Gelsenkirchen. Flüchtlinge, die nach der Wohnsitzauflage in die ihnen zugewiesenen Städte zurückkehren sollen, demonstrierten auch Freitag vor dem Hans-Sachs-Haus
- 1940 Flüchtlinge in Gelsenkirchen sollen in Städte zurückkehren, denen sie zugewiesen wurden
- Seit Donnerstagabend demonstrieren bis zu 200 von ihnen dagegen vor dem Hans-Sachs-Haus
- Sozialdezernentin Karin Welge bot für das Wochenende auch Hilfe im akuten Notfall an
Sie sitzen und liegen auf Decken, Luftmatratzen, Iso-Matten unter Pavillons. Kinder spielen, junge Männer verteilen Pet-Flaschen mit Wasser. In der prallen Mittagshitze drängt sich eine Traube überwiegend männlicher Flüchtlinge um Jürgen Hansen.

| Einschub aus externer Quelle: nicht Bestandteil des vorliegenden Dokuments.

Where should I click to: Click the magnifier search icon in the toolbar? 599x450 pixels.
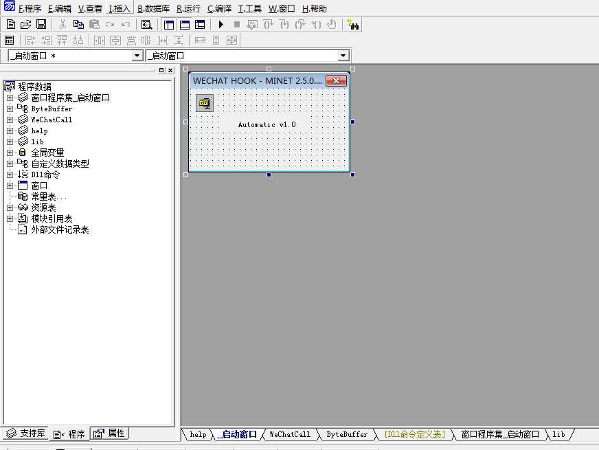[146, 25]
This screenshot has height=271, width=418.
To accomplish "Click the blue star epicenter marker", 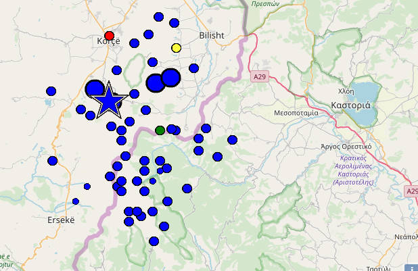I will pyautogui.click(x=108, y=100).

Der Task-Force-Motor versucht, Ruhe rein zu bringen. „Heute ist Freitag, finish“, sagt er mit Fingerzeig auf das Hans-Sachs-Haus. „Finish“ – nicht ganz. Um 14 Uhr beginnt hinter verschlossenen Türen das Gespräch zwischen gewählten Flüchtlingsvertretern und der Verwaltung.
Während es drinnen um Aufklärung über die Wohnsitzauflage im Integrationsgesetz und eine Übergangslösung für die Betroffenen geht, ärgert sich draußen der nun parteilose Hansen über Auf-Stadtverordnete Monika Gärtner-Engel und ihre Mitstreiter, die (nicht nur) er für die Urheber der Demonstration vor dem Hans-Sachs-Sachs hält. „Was Auf da gemacht hat, ist ein no go, das gehört sich nicht, Menschen politisch zu instrumentalisieren.“ Auf-Aktivistin Martina Reichmann meint später, die Stadt habe mit der schnellen Umsetzung der Wohnsitzauflage das Chaos verursacht.
Die Menschen selbst sind eher verunsichert, viele haben keinen Cent mehr in der Tasche. Weil mit der Aufforderung, an den Ort ihrer Erstzuweisung zurückzukehren, der Leistungsbezug eingestellt wurde. Das heißt: Auch die Mieten werden nicht mehr bezahlt, die Ersten sind obdachlos. So wie Mustafa Samer Masali (41), der mit seiner Frau und den drei Kindern (2, 6, 11) aus Aleppo geflohen ist. Mona Elahib aus dem Libanon – sie wäre bei Rederecht eine der SprecherInnen in der Ratssitzung gewesen – sagt: „Die Menschen wollen zur Ruhe kommen. Viele lachen nach außen, aber innerlich sieht es schwarz und traurig aus.“
Sozialdezernentin Karin Welge macht drinnen deutlich: „Um eine gerechte und soziale Verteilung der Lasten zu erreichen und um den Flüchtlingen einen angemessenen Start in das Leben in Deutschland zu ermöglichen, ist es weiterhin sinnvoll,dass zugeteilte Flüchtlinge auch an dem Ort bleiben, dem sie ursprünglich zugeteilt worden sind.“ Nach dem Gespräch informiert Stadtsprecher Martin Schulmann die Leute über das Ergebnis: eine Übergangslösung zeitlich befristet bis Ende Oktober, pro Person im Regelfall 100 Euro in bar, sichergestellter Krankenversicherungsschutz, Überweisung der Mieten. Bis Montag bietet das Sozialamt im akuten Notfall Lebensmittelgutscheine und Aufenthalt in einer Gemeinschaftsunterkunft an. Die Jobcenter sind auf Anträge Betroffener vorbereitet.